Everything from the line with "Task: Pick the" to the line with "At what coordinates should I click to accomplish: Click the" in the listing below, both lines included, needs to be copied exactly, apart from the pictures.

* * * * * * * * *

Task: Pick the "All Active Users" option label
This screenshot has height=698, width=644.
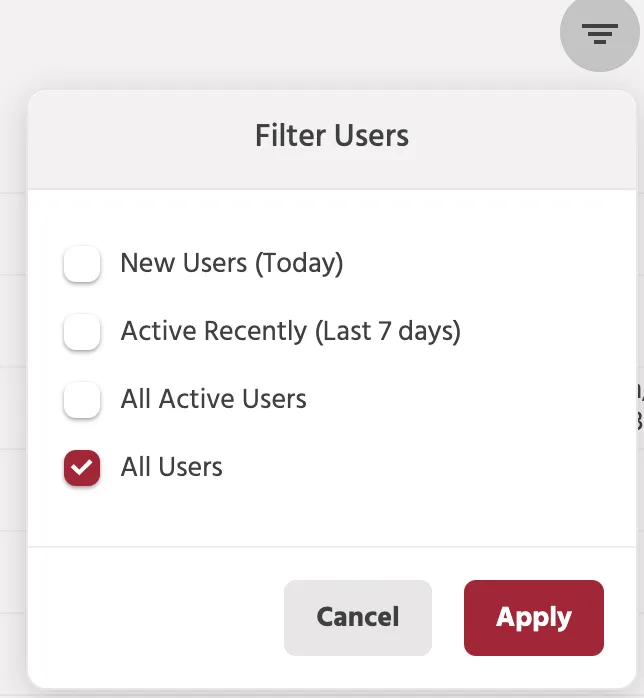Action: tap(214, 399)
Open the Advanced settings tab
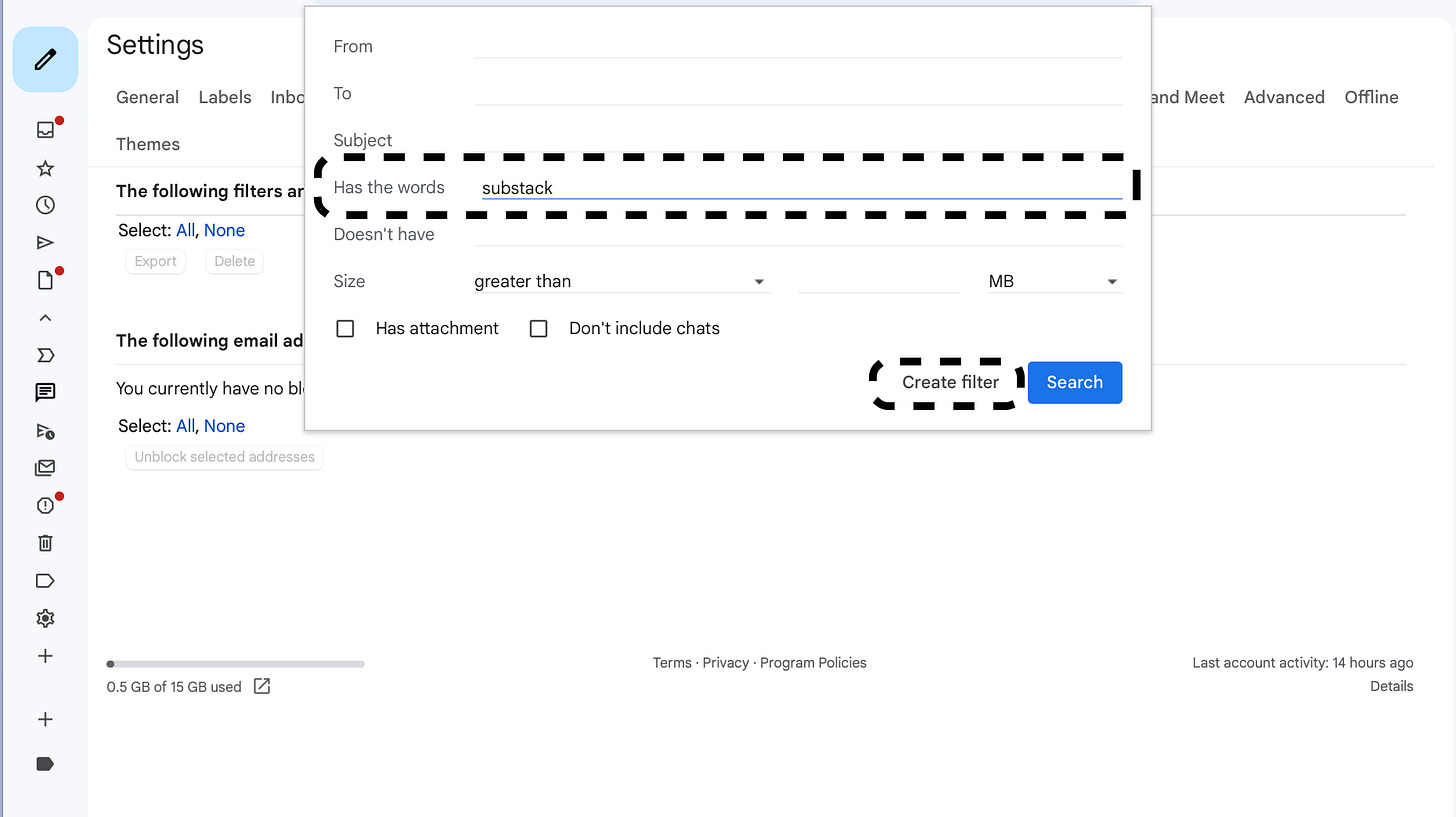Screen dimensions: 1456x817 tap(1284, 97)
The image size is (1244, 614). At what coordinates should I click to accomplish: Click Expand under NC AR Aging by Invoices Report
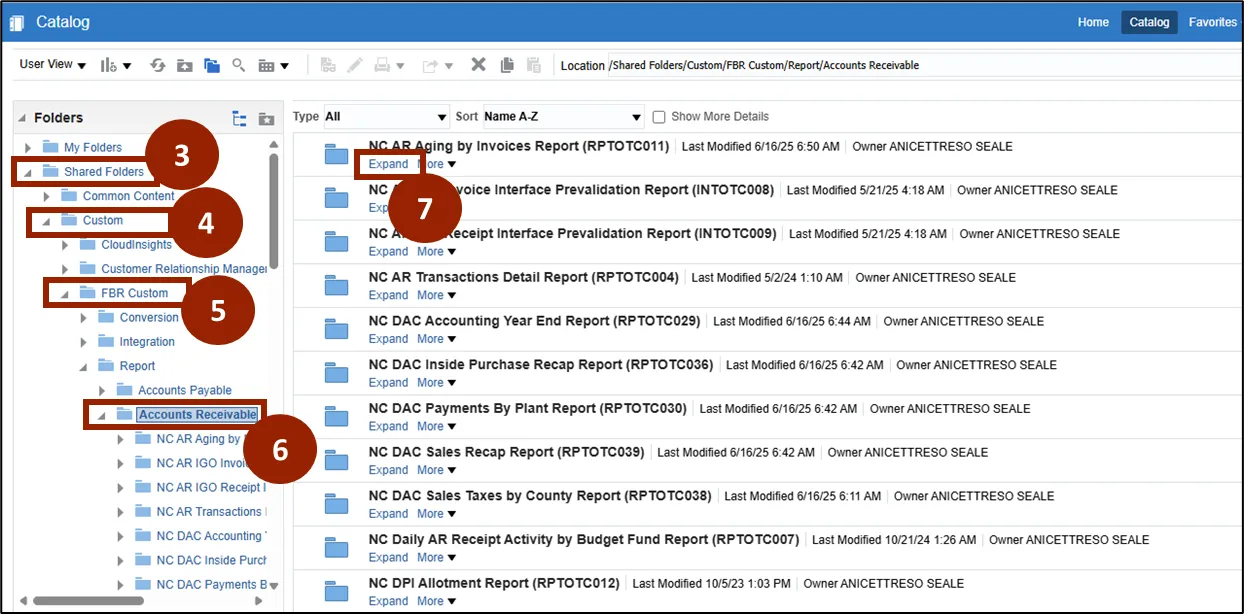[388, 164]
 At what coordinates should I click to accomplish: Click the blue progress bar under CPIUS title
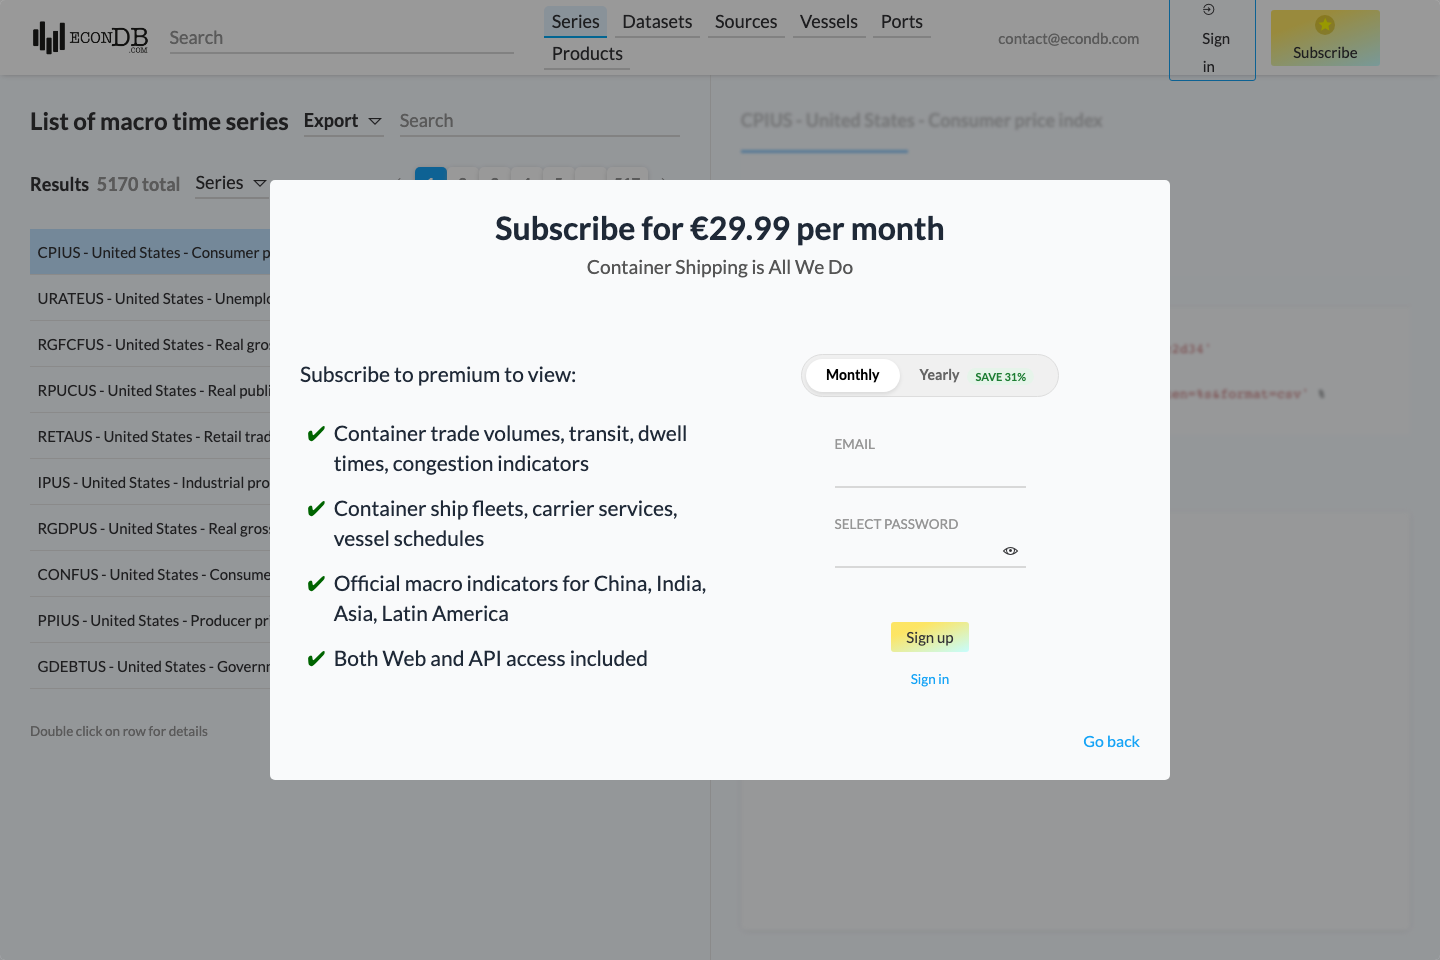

* * * * * * * * *

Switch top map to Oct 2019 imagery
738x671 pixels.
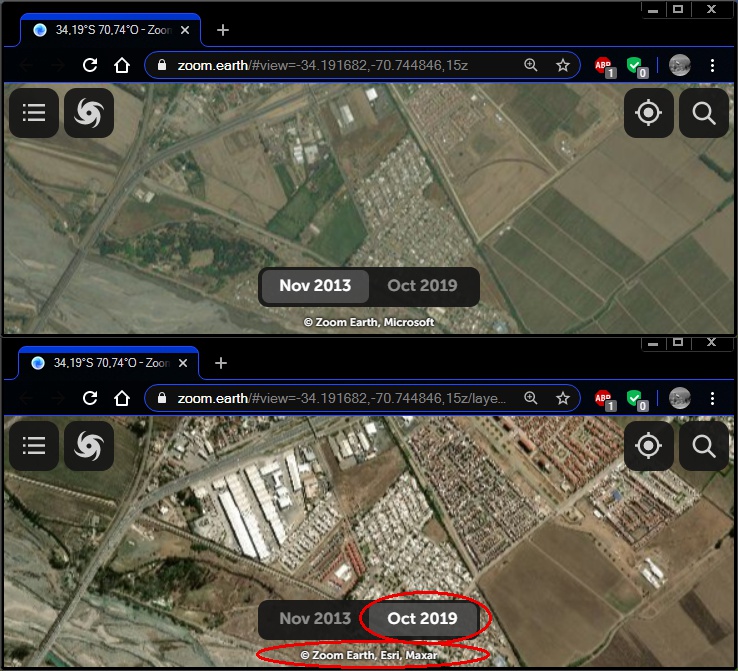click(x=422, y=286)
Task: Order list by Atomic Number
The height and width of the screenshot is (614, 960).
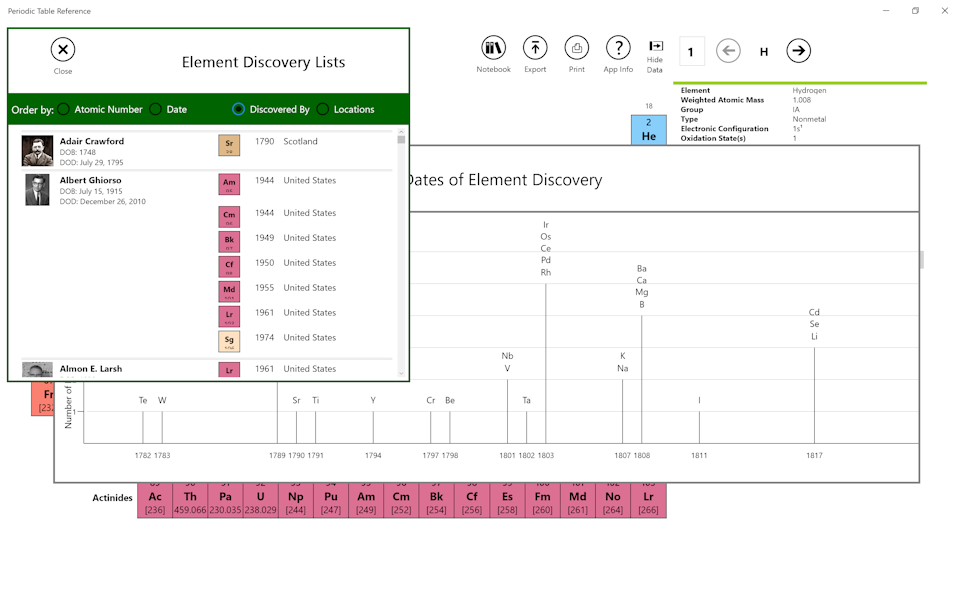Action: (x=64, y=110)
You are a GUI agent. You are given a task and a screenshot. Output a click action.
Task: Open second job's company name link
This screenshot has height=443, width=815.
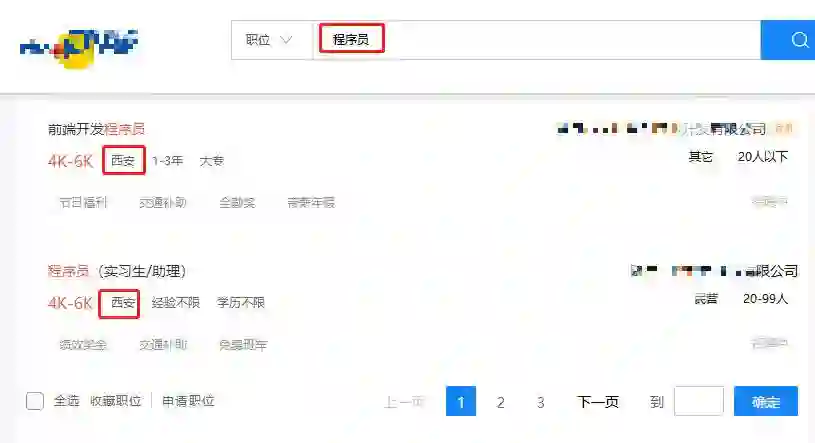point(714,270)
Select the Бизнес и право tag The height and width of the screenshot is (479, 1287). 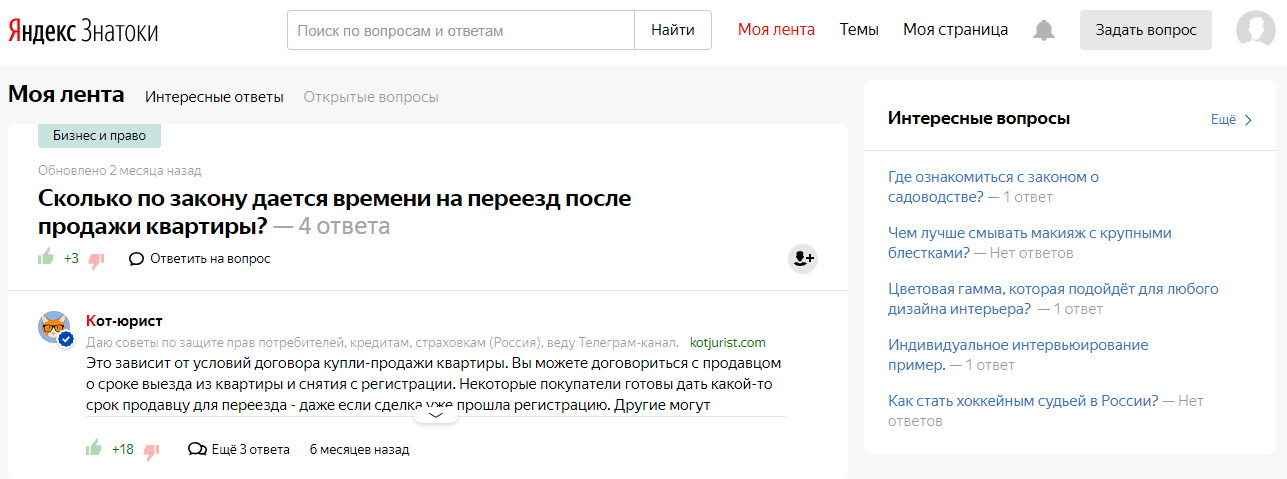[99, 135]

* * * * * * * * *

◆ Response below
Task: Pick the "All Active Users" option label
This screenshot has height=698, width=644.
Action: tap(214, 399)
Open the Advanced settings tab
Screen dimensions: 1456x817 tap(1284, 97)
The image size is (1244, 614). At what coordinates should I click to accomplish: Click Expand under NC AR Aging by Invoices Report
[388, 164]
 At what coordinates should I click to accomplish: Click the blue progress bar under CPIUS title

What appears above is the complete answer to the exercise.